The Bus Seat
by Captain Atticus
Summary: A oneshot detailing the morning of the field trip in School's Out Forever in Fang's POV. Faxness.


**Disclaimer: I do not own Maximum Ride.**

**Fang's Point of View:**

When I wake up, it's instant. Just, BAM, and I'm fully functioning. The alarm clock goes off and I pretty much attack it, but as hard as I try, I can never fall back asleep after I pound in that snooze button. I guess it's just something you pick up when you're constantly under attack. You have to be ready to wake up fighting.

Today's different though. I didn't get enough sleep last night, mostly because I stayed up watching Max fly in the moonlight. She might've felt my eyes on her, but she still looked so peaceful, looping through the stars. I climbed into bed before she did; I heard her close her window just before I fell asleep.
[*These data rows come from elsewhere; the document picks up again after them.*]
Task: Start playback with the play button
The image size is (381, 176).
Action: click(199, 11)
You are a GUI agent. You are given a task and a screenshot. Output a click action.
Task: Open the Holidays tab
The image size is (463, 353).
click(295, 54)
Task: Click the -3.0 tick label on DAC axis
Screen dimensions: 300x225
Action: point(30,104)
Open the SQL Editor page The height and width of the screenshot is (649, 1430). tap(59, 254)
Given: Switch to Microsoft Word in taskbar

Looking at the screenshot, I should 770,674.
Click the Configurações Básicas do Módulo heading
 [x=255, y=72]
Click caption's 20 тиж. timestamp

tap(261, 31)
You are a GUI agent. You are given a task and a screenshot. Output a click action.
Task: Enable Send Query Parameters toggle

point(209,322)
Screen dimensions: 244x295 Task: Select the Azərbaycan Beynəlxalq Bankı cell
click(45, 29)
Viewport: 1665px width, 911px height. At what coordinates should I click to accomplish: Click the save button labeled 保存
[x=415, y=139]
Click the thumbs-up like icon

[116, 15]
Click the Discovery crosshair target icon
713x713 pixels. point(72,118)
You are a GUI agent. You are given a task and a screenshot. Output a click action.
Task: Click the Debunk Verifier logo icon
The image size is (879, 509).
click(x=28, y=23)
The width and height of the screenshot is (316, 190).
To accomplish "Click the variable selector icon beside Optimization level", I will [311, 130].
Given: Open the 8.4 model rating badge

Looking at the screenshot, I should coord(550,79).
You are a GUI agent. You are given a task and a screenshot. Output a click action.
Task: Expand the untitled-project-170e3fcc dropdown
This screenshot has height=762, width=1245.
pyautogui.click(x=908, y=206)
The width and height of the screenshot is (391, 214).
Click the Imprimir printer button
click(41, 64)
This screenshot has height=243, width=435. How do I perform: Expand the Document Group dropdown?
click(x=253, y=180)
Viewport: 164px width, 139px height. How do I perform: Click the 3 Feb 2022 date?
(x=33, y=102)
Now I'm heading into Anne's kitchen, trying not to yawn, keeping my eyes alert. I probably don't want to know what Ig would think if Max and I both seemed tired. For a second or two, I wonder why _everyone's_ already awake, including Nudge, but then I remember what today is. Namely, it's field trip day.

Washington D.C., our nation's glorious capital. Then, some people just call it D.C. up here. I guess that saying "Washington District of Columbia" doesn't make sense to them. Or me. I mean, what does Columbia have to do with anything? Where the heck is Columbia? Why did we name _our_ capital after another country?

Anyways, the trip's supposed to be educational, because knowing how a law is passed will _obviously_ save you from an angry Eraser. Maybe it'll even help you find your mysterious, crack addict parents, in my case.

I steal a slice of bacon from Iggy's plate and helped myself to some of the pancakes that sat steaming temptingly on the counter. Noting the blackened ones near the top, I grab several from the bottom of the pile. Either Max was tired enough to think she could cook, or Anne had wanted to play mom again.

Eventually, our local FBI agent appears from her 'quarters' and reminds us that we have to wear our uniforms. I stiffen, my lip curling as I dwell on the despised outfit, but I save the growling for Total. After a curt discussion in which I point-blank refused to wear the uniform and then walked away, Anne relents and I tug on a black hooded sweatshirt over my uniform.

She drives us to our deranged excuse for a school, with Max forcing me into the back of her secret service style automobile. My head hits the machine's ceiling quite a few times and I'm convinced that only the padding of my hood keeps me from suffering brain damage. Angel, Gazzy, Nudge, Iggy, and I pile out of the cramped car with the fierce pride and dignity of the survivors of the unjust that we are while Max takes her time to hop out of the front seat.

I grab Iggy and we join the milling circus that vaguely resembles a class. Iggy splits when Lissa walks up, but I don't mind. Lissa starts up a conversation of sorts, luckily one that only requires me to nod and mutter a slow "yeah" every now and then. Whatever she's talking about, I'm fairly confident that it's not important, so I flick my eyes through the crowd of school kids, searching halfheartedly for my fellow mutant freaks.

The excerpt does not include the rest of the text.